## BEGIN Dataset rows

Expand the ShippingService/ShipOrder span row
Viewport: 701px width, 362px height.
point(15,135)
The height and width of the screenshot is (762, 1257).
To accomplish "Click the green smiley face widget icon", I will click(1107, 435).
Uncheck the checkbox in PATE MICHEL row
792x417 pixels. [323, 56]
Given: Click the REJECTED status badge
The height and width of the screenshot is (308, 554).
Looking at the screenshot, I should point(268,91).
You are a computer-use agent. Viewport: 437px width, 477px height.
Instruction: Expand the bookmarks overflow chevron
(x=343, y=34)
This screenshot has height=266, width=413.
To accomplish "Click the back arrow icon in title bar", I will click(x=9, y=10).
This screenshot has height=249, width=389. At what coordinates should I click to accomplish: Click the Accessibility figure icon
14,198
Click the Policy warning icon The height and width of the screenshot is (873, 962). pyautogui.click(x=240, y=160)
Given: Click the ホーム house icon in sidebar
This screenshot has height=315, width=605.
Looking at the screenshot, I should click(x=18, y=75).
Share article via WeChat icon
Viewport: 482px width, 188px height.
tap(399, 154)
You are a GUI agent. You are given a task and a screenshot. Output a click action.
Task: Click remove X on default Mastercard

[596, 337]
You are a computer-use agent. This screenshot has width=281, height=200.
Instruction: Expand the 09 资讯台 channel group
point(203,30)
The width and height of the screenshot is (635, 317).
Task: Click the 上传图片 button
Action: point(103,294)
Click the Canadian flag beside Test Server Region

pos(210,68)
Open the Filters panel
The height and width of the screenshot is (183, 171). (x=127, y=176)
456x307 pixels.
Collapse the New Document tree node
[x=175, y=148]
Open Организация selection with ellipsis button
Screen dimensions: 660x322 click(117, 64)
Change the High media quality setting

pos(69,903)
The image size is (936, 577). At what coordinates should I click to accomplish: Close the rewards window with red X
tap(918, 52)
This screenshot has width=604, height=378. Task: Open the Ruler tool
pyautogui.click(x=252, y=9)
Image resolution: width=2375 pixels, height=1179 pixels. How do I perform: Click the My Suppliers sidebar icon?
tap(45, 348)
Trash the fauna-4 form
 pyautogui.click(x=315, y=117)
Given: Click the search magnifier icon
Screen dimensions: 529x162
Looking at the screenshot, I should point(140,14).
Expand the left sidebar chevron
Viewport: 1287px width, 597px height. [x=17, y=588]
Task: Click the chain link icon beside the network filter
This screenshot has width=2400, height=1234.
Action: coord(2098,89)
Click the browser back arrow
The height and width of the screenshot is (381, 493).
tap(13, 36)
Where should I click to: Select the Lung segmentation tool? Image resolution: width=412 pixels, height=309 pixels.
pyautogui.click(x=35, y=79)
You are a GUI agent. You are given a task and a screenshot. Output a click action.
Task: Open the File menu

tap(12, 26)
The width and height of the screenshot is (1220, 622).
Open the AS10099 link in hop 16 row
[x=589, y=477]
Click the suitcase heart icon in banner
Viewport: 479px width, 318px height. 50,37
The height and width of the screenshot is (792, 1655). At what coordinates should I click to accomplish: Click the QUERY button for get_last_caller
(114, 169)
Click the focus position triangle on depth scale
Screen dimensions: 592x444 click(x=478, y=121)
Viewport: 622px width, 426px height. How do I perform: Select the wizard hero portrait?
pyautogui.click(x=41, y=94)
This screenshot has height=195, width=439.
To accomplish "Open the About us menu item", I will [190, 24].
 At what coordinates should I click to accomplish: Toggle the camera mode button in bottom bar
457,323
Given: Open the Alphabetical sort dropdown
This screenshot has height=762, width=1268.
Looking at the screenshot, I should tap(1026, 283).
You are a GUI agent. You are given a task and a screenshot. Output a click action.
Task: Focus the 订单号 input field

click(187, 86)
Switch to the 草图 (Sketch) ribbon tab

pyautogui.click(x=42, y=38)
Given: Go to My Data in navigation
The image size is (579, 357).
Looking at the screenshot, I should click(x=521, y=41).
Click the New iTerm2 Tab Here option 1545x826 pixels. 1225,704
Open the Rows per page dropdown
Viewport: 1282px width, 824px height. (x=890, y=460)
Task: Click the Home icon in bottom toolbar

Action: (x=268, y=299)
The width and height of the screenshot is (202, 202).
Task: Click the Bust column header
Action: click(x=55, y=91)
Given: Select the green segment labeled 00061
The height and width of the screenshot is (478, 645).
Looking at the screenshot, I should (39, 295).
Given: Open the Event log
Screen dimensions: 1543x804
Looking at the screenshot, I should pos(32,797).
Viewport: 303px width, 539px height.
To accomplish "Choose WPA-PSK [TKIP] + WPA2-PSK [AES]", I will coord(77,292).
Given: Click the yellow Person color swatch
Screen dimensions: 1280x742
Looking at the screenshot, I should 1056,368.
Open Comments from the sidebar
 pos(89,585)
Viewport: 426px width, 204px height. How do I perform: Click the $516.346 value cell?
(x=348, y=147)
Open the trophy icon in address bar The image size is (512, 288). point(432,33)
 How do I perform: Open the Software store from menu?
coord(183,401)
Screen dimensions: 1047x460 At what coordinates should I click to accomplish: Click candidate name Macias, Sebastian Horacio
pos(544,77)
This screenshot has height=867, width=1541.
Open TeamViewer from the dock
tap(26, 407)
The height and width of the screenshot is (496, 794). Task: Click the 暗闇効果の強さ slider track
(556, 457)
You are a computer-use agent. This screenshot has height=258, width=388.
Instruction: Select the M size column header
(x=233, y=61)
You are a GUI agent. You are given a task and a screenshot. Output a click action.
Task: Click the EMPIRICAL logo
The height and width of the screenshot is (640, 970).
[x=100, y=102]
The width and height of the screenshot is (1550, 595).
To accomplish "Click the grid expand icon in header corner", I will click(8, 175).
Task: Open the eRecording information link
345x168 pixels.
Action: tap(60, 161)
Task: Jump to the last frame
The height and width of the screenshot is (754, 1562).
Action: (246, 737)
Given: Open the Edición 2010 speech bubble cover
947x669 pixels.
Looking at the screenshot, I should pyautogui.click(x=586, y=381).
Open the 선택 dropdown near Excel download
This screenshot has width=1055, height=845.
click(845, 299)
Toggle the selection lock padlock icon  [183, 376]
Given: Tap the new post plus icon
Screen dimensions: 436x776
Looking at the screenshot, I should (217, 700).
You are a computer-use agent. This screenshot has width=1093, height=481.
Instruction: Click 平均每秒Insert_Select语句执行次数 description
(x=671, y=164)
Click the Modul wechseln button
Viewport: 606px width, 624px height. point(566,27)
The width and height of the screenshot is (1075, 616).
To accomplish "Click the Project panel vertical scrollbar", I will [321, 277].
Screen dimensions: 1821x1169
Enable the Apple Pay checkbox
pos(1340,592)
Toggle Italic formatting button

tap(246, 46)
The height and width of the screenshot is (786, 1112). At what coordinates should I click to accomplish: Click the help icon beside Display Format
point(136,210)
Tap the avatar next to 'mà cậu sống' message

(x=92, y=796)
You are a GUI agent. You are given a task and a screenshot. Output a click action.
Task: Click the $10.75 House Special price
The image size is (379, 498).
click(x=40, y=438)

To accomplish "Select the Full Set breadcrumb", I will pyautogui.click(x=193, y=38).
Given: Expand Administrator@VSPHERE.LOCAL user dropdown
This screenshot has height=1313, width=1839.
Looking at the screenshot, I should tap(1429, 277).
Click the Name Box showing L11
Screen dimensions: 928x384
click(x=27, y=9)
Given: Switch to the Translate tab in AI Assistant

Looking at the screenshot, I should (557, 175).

## END Dataset rows

Reproduce all of the entries above verbatim, line for line.

(The reply):
Expand the ShippingService/ShipOrder span row
Viewport: 701px width, 362px height.
point(15,135)
The height and width of the screenshot is (762, 1257).
To accomplish "Click the green smiley face widget icon", I will click(1107, 435).
Uncheck the checkbox in PATE MICHEL row
792x417 pixels. [323, 56]
Given: Click the REJECTED status badge
The height and width of the screenshot is (308, 554).
Looking at the screenshot, I should point(268,91).
You are a computer-use agent. Viewport: 437px width, 477px height.
Instruction: Expand the bookmarks overflow chevron
(x=343, y=34)
This screenshot has height=266, width=413.
To accomplish "Click the back arrow icon in title bar", I will click(x=9, y=10).
This screenshot has height=249, width=389. At what coordinates should I click to accomplish: Click the Accessibility figure icon
14,198
Click the Policy warning icon The height and width of the screenshot is (873, 962). pyautogui.click(x=240, y=160)
Given: Click the ホーム house icon in sidebar
This screenshot has height=315, width=605.
Looking at the screenshot, I should click(x=18, y=75).
Share article via WeChat icon
Viewport: 482px width, 188px height.
tap(399, 154)
You are a GUI agent. You are given a task and a screenshot. Output a click action.
Task: Click remove X on default Mastercard

[596, 337]
You are a computer-use agent. This screenshot has width=281, height=200.
Instruction: Expand the 09 资讯台 channel group
point(203,30)
The width and height of the screenshot is (635, 317).
Task: Click the 上传图片 button
Action: point(103,294)
Click the Canadian flag beside Test Server Region

pos(210,68)
Open the Filters panel
The height and width of the screenshot is (183, 171). (x=127, y=176)
456x307 pixels.
Collapse the New Document tree node
[x=175, y=148]
Open Организация selection with ellipsis button
Screen dimensions: 660x322 click(117, 64)
Change the High media quality setting

pos(69,903)
The image size is (936, 577). At what coordinates should I click to accomplish: Close the rewards window with red X
tap(918, 52)
This screenshot has width=604, height=378. Task: Open the Ruler tool
pyautogui.click(x=252, y=9)
Image resolution: width=2375 pixels, height=1179 pixels. How do I perform: Click the My Suppliers sidebar icon?
tap(45, 348)
Trash the fauna-4 form
 pyautogui.click(x=315, y=117)
Given: Click the search magnifier icon
Screen dimensions: 529x162
Looking at the screenshot, I should point(140,14).
Expand the left sidebar chevron
Viewport: 1287px width, 597px height. [x=17, y=588]
Task: Click the chain link icon beside the network filter
This screenshot has width=2400, height=1234.
Action: coord(2098,89)
Click the browser back arrow
The height and width of the screenshot is (381, 493).
tap(13, 36)
Where should I click to: Select the Lung segmentation tool? Image resolution: width=412 pixels, height=309 pixels.
pyautogui.click(x=35, y=79)
You are a GUI agent. You are given a task and a screenshot. Output a click action.
Task: Open the File menu

tap(12, 26)
The width and height of the screenshot is (1220, 622).
Open the AS10099 link in hop 16 row
[x=589, y=477]
Click the suitcase heart icon in banner
Viewport: 479px width, 318px height. 50,37
The height and width of the screenshot is (792, 1655). At what coordinates should I click to accomplish: Click the QUERY button for get_last_caller
(114, 169)
Click the focus position triangle on depth scale
Screen dimensions: 592x444 click(x=478, y=121)
Viewport: 622px width, 426px height. How do I perform: Select the wizard hero portrait?
pyautogui.click(x=41, y=94)
This screenshot has height=195, width=439.
To accomplish "Open the About us menu item", I will [190, 24].
 At what coordinates should I click to accomplish: Toggle the camera mode button in bottom bar
457,323
Given: Open the Alphabetical sort dropdown
This screenshot has height=762, width=1268.
Looking at the screenshot, I should tap(1026, 283).
You are a GUI agent. You are given a task and a screenshot. Output a click action.
Task: Focus the 订单号 input field

click(187, 86)
Switch to the 草图 (Sketch) ribbon tab

pyautogui.click(x=42, y=38)
Given: Go to My Data in navigation
The image size is (579, 357).
Looking at the screenshot, I should click(x=521, y=41).
Click the New iTerm2 Tab Here option 1545x826 pixels. 1225,704
Open the Rows per page dropdown
Viewport: 1282px width, 824px height. (x=890, y=460)
Task: Click the Home icon in bottom toolbar

Action: (x=268, y=299)
The width and height of the screenshot is (202, 202).
Task: Click the Bust column header
Action: click(x=55, y=91)
Given: Select the green segment labeled 00061
The height and width of the screenshot is (478, 645).
Looking at the screenshot, I should (39, 295).
Given: Open the Event log
Screen dimensions: 1543x804
Looking at the screenshot, I should pos(32,797).
Viewport: 303px width, 539px height.
To accomplish "Choose WPA-PSK [TKIP] + WPA2-PSK [AES]", I will coord(77,292).
Given: Click the yellow Person color swatch
Screen dimensions: 1280x742
Looking at the screenshot, I should 1056,368.
Open Comments from the sidebar
 pos(89,585)
Viewport: 426px width, 204px height. How do I perform: Click the $516.346 value cell?
(x=348, y=147)
Open the trophy icon in address bar The image size is (512, 288). point(432,33)
 How do I perform: Open the Software store from menu?
coord(183,401)
Screen dimensions: 1047x460 At what coordinates should I click to accomplish: Click candidate name Macias, Sebastian Horacio
pos(544,77)
This screenshot has height=867, width=1541.
Open TeamViewer from the dock
tap(26, 407)
The height and width of the screenshot is (496, 794). Task: Click the 暗闇効果の強さ slider track
(556, 457)
You are a computer-use agent. This screenshot has height=258, width=388.
Instruction: Select the M size column header
(x=233, y=61)
You are a GUI agent. You are given a task and a screenshot. Output a click action.
Task: Click the EMPIRICAL logo
The height and width of the screenshot is (640, 970).
[x=100, y=102]
The width and height of the screenshot is (1550, 595).
To accomplish "Click the grid expand icon in header corner", I will click(8, 175).
Task: Open the eRecording information link
345x168 pixels.
Action: tap(60, 161)
Task: Jump to the last frame
The height and width of the screenshot is (754, 1562).
Action: (246, 737)
Given: Open the Edición 2010 speech bubble cover
947x669 pixels.
Looking at the screenshot, I should pyautogui.click(x=586, y=381).
Open the 선택 dropdown near Excel download
This screenshot has width=1055, height=845.
click(845, 299)
Toggle the selection lock padlock icon  [183, 376]
Given: Tap the new post plus icon
Screen dimensions: 436x776
Looking at the screenshot, I should (217, 700).
You are a computer-use agent. This screenshot has width=1093, height=481.
Instruction: Click 平均每秒Insert_Select语句执行次数 description
(x=671, y=164)
Click the Modul wechseln button
Viewport: 606px width, 624px height. point(566,27)
The width and height of the screenshot is (1075, 616).
To accomplish "Click the Project panel vertical scrollbar", I will [321, 277].
Screen dimensions: 1821x1169
Enable the Apple Pay checkbox
pos(1340,592)
Toggle Italic formatting button

tap(246, 46)
The height and width of the screenshot is (786, 1112). At what coordinates should I click to accomplish: Click the help icon beside Display Format
point(136,210)
Tap the avatar next to 'mà cậu sống' message

(x=92, y=796)
You are a GUI agent. You are given a task and a screenshot. Output a click action.
Task: Click the $10.75 House Special price
The image size is (379, 498).
click(x=40, y=438)

To accomplish "Select the Full Set breadcrumb", I will pyautogui.click(x=193, y=38).
Given: Expand Administrator@VSPHERE.LOCAL user dropdown
This screenshot has height=1313, width=1839.
Looking at the screenshot, I should tap(1429, 277).
Click the Name Box showing L11
Screen dimensions: 928x384
click(x=27, y=9)
Given: Switch to the Translate tab in AI Assistant

Looking at the screenshot, I should (557, 175).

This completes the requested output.